## WORK ORDER
Search the records for lines that contain the word "each". Copy them all.

## DATASET EXTRACT
++++++
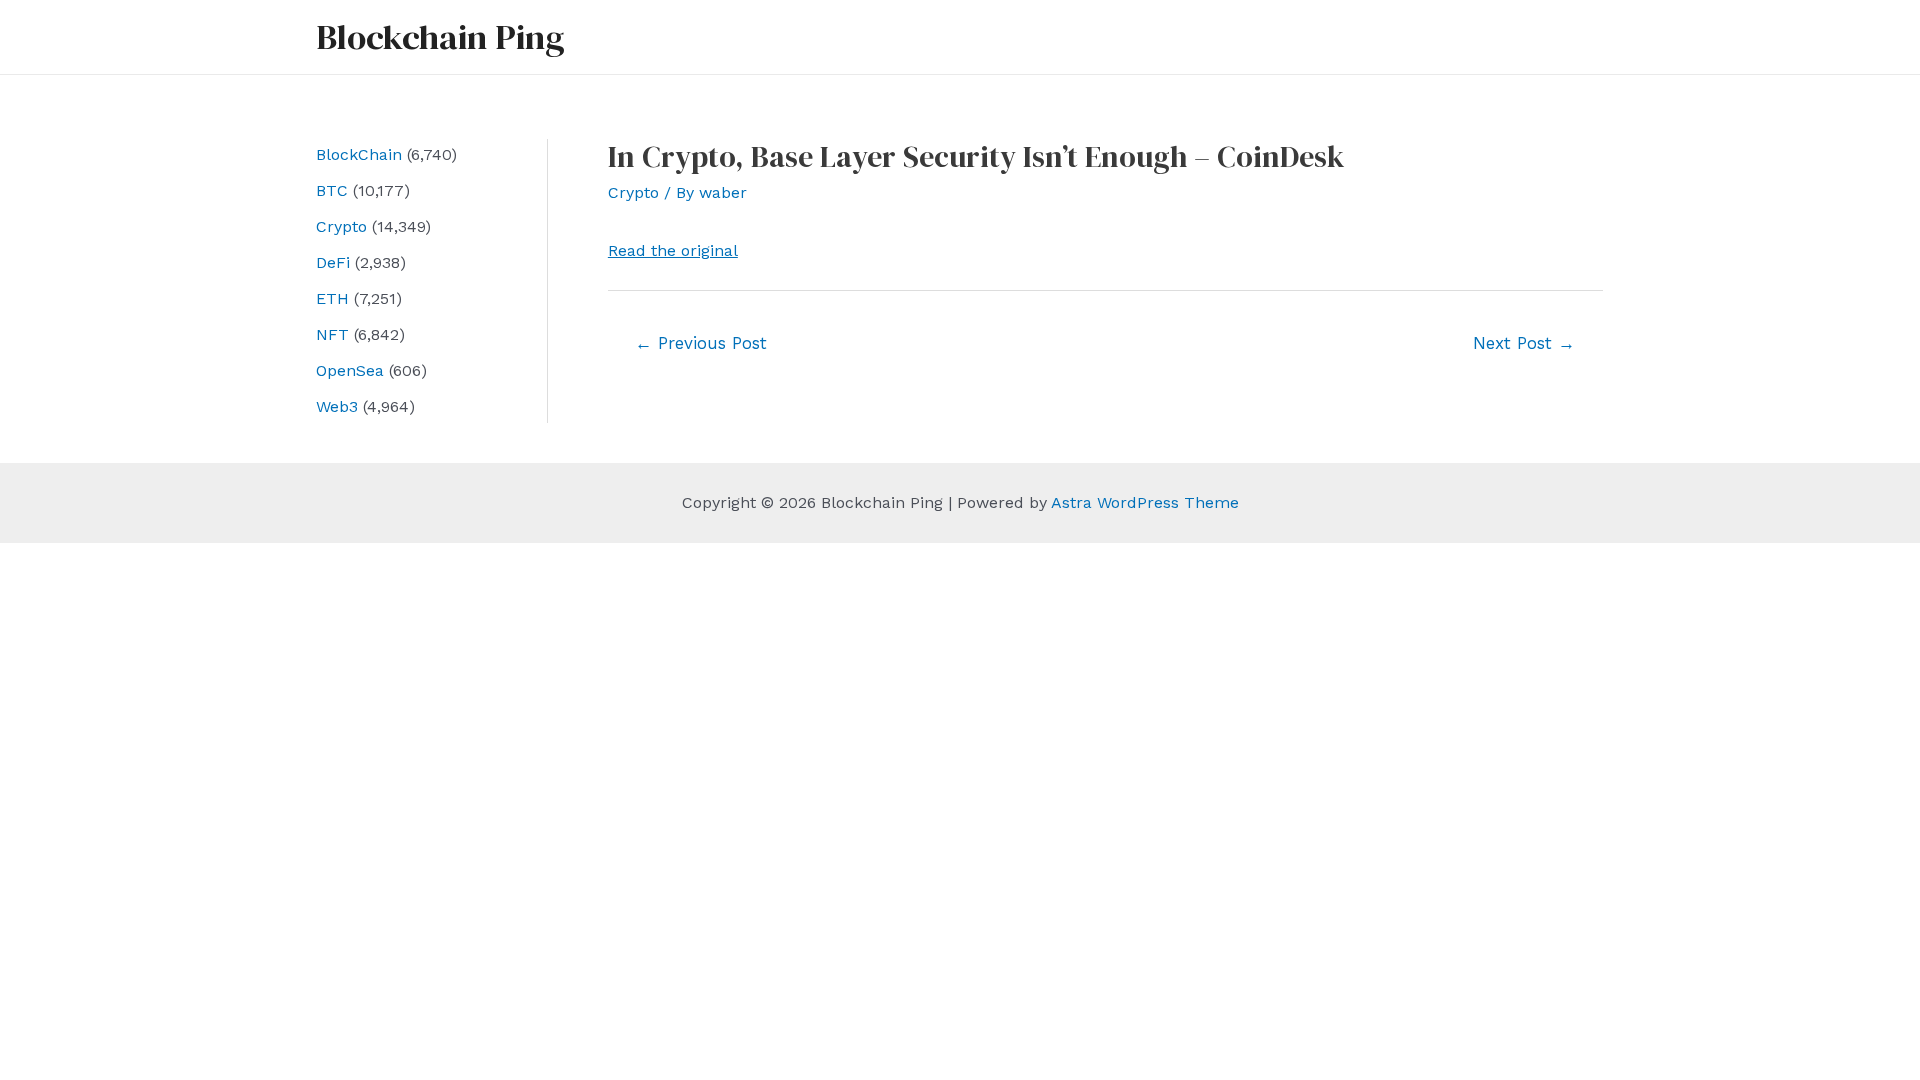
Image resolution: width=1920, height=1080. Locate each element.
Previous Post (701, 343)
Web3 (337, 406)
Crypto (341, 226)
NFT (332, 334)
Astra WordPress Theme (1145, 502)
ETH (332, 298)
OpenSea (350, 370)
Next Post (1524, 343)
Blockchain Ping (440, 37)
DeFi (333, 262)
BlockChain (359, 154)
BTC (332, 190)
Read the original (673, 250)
++++++
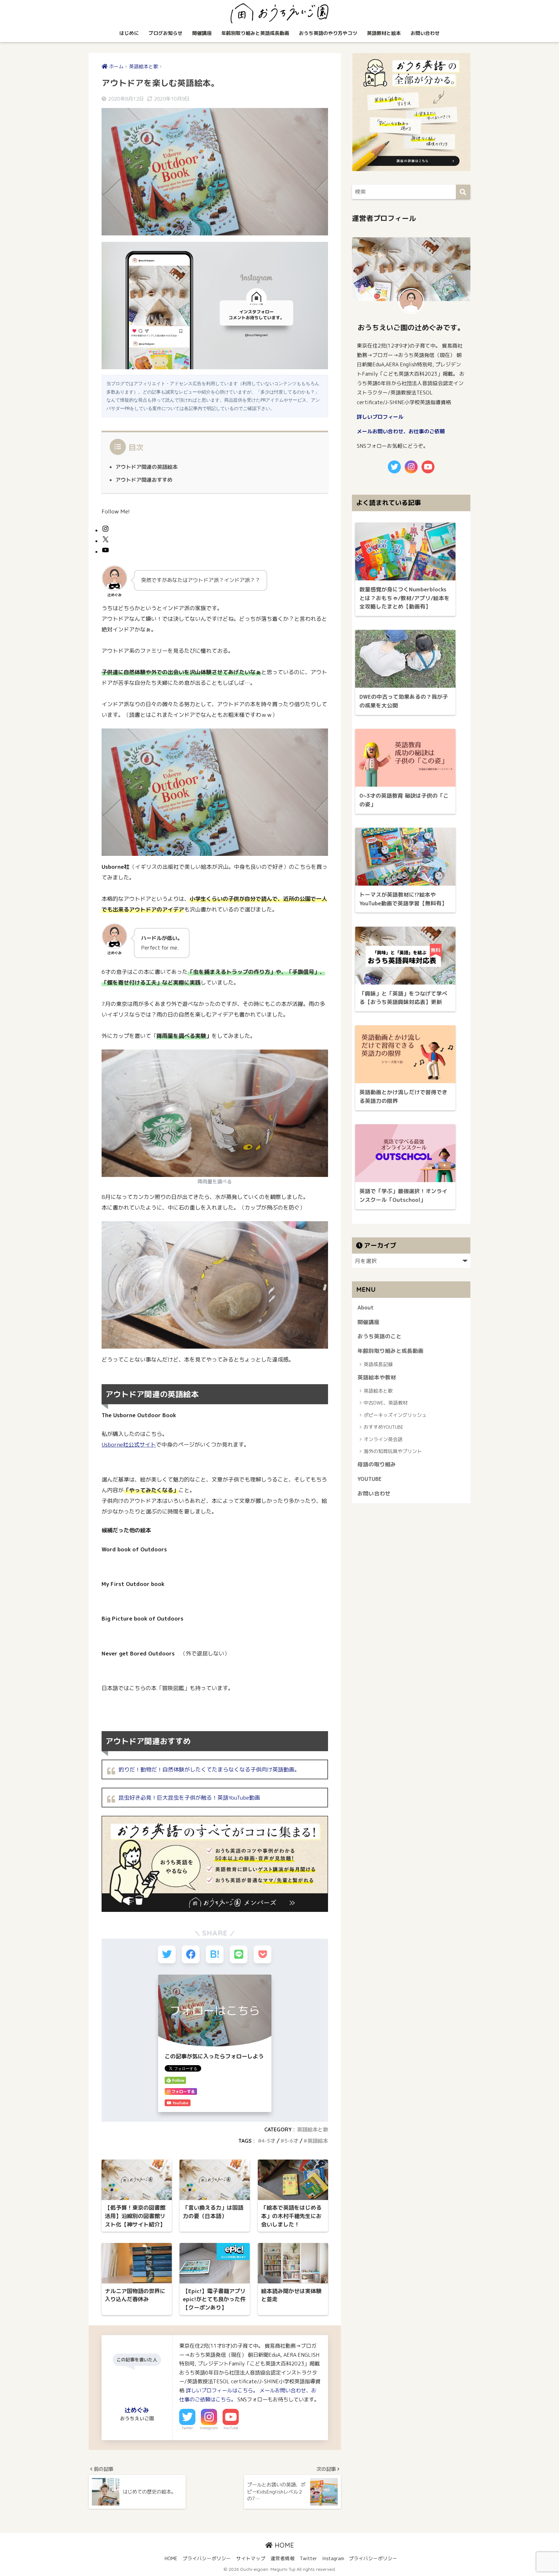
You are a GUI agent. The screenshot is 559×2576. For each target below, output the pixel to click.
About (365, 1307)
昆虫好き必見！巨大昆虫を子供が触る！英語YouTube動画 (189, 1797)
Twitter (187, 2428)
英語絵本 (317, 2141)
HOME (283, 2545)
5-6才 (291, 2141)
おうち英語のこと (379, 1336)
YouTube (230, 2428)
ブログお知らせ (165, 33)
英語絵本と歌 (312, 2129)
++++++
## ANSWER TO THE EXERCISE
Image resolution: width=1920, height=1080. Locate each element.
You are a GUI agent. The screenshot is 559×2576. For each target below, output the pixel to click.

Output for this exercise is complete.